I am also cognizant of the unending burden of stress we all live under – the ever-increasing pace of life, growing demands on our intellectual and emotional capacity, relentless traffic, climbing rates of illness, unhealthy food, hopeless politics, disturbing world events and many others realities of today’s experiences. In my practice, I often see clients whose whole dis-ease was triggered by both acute and chronic stress.
Turning Down The Volume On Stress
I hope that Sedona will give me and my family the space to lower the volume – turn down the demand on our stress handling systems. I intend this trip to reinforce some of the tools I have encouraged my children to use in their lives, in weathering the increasingly demanding life we are all living – nature, breath, meditation and surrender. I have developed this practice of experiential gift giving since my children reached high school age. And along the way this allowed us to focus on the heart rather than on the gadgets. Both my son and daughter have been and continue to be grateful for this practice.

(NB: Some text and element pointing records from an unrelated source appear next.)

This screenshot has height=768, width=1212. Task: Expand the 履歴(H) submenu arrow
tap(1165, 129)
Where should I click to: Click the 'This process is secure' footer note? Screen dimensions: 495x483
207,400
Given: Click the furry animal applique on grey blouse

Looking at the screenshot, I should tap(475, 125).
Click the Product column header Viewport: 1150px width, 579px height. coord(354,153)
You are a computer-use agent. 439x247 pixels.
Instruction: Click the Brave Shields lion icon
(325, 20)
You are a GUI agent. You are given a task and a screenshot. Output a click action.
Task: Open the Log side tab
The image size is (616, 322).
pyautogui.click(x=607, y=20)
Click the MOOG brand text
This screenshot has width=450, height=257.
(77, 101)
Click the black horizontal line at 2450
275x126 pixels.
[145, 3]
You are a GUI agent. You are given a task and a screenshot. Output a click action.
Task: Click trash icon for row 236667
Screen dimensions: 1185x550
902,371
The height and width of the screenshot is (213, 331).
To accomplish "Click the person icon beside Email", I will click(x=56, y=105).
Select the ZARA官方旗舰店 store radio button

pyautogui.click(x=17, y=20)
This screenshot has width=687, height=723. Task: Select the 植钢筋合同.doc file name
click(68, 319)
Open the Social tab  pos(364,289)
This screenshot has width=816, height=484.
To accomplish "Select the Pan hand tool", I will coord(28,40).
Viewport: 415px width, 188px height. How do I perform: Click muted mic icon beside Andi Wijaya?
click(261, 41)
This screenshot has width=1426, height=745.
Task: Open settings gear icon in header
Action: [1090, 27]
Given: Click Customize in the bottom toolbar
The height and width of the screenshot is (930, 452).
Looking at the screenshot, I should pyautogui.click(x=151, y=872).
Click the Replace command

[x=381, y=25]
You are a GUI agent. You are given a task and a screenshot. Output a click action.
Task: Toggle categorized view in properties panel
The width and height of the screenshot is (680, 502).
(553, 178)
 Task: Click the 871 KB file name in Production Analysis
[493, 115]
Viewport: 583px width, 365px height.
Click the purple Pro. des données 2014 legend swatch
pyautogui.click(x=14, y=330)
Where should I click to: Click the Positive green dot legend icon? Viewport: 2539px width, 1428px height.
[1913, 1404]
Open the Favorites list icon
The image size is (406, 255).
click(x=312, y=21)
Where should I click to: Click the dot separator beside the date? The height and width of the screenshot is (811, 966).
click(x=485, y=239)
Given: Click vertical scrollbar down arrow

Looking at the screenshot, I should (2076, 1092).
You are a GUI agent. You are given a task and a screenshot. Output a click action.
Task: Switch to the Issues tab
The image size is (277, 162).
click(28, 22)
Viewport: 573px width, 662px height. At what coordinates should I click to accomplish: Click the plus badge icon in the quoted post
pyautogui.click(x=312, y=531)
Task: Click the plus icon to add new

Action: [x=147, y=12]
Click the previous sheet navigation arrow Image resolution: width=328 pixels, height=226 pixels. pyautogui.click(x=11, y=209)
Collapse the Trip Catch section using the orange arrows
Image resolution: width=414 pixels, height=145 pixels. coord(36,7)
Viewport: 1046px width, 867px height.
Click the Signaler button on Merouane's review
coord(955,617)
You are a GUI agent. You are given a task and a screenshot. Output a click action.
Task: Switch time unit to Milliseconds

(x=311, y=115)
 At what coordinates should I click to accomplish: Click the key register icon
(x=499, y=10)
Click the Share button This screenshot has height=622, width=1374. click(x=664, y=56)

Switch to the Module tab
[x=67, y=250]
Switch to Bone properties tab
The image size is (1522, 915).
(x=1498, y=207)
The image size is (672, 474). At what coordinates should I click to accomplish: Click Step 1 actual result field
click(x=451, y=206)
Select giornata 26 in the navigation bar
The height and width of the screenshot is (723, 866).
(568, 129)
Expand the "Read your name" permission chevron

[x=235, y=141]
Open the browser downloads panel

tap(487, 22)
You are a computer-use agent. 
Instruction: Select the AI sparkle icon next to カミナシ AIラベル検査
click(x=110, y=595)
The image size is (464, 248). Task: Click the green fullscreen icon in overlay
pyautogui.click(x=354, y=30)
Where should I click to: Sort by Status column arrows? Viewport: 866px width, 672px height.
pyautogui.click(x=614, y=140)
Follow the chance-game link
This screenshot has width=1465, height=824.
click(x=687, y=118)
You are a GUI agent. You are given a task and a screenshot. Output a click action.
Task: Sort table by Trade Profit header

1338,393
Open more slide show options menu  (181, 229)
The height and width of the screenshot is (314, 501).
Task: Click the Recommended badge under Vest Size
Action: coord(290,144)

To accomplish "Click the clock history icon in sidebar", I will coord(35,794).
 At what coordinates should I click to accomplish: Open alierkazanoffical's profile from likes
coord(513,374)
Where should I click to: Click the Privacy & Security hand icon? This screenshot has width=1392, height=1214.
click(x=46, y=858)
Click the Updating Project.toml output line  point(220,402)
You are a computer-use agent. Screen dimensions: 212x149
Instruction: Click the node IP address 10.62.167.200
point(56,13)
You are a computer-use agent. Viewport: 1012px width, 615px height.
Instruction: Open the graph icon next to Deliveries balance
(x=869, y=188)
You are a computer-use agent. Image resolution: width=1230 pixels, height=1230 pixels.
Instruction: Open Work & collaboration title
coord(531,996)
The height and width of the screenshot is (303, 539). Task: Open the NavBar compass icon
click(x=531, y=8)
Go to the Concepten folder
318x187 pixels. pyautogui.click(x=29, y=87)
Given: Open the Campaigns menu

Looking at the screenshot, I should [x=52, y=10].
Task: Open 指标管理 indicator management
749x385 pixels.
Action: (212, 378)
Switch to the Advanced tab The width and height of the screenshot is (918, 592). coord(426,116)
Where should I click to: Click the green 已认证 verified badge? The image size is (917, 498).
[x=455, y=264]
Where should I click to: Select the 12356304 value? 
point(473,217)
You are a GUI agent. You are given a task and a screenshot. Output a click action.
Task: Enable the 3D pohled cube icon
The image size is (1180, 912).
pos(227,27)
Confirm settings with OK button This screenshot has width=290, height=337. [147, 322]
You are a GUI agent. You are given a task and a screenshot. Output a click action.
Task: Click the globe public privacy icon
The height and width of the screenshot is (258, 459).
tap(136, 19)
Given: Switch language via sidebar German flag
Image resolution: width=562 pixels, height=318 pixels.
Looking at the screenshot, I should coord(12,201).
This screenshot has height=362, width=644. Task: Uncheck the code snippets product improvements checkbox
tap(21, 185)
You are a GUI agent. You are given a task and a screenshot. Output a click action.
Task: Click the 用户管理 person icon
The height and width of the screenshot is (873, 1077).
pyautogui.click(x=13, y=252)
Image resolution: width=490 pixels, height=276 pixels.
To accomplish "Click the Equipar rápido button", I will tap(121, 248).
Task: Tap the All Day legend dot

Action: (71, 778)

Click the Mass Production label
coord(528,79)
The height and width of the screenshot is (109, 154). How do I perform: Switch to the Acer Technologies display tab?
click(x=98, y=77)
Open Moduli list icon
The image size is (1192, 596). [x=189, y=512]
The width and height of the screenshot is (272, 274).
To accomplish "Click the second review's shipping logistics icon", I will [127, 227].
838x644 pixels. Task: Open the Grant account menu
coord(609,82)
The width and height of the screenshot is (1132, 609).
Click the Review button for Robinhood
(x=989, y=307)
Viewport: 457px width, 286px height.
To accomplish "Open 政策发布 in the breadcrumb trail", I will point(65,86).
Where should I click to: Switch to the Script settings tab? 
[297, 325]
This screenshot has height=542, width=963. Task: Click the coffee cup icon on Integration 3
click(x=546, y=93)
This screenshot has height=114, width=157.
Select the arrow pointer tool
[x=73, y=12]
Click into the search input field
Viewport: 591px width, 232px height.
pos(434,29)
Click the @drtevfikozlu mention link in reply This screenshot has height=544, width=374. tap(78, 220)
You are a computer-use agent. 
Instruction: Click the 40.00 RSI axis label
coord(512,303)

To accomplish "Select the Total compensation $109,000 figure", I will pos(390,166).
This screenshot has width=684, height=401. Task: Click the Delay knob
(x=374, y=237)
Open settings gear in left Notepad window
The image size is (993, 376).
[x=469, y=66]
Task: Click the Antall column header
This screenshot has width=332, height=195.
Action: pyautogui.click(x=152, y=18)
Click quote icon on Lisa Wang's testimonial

What is important to you? And more importantly, what is important to the person you are giving a gift to? Is he a budding chef – if so, perhaps you could find a culinary school nearby. Is she a musician – find a concert venue nearby and get a gift certificate. Do they love nature – perhaps a pass to the national parks is in order. Is he a new parent – consider a baby-and-me yoga class. Does she love exercise – maybe a yoga class! Do they live in a big city – a bike share would help them get around. The gifts don’t need to be expensive. A couple of movie tickets or an invitation to share a candle light game of checkers has been a family favorite. One of our family’s greatest heart filling gifts is the gift of giving to those less fortunate. We forget sometimes how much we have and there are many families that are in need of basic items.
I call this The Gift of Gratitude – celebrating the lives of others
When giving an experience, I would encourage you to include a beautiful card and write honestly about why you chose this particular gift. Include the values that drove your thinking, the things you admire about the person receiving the gift, and the intention you had in mind when you chose it – all of this will add meaning to both the giving and the receiving.
Envision the personal growth the receiver will experience as the result. Manifest the positive memories they will create – memories that will s connect to you and are sure to outlast that cashmere sweater, a new shiny gadget or the latest toy that everyone has to have.
Things are fleeting. Memories, thoughts and intentions reside on our cellular membranes and affect our wellbeing. So this year, consider a gift of an experience – perhaps something different is in order.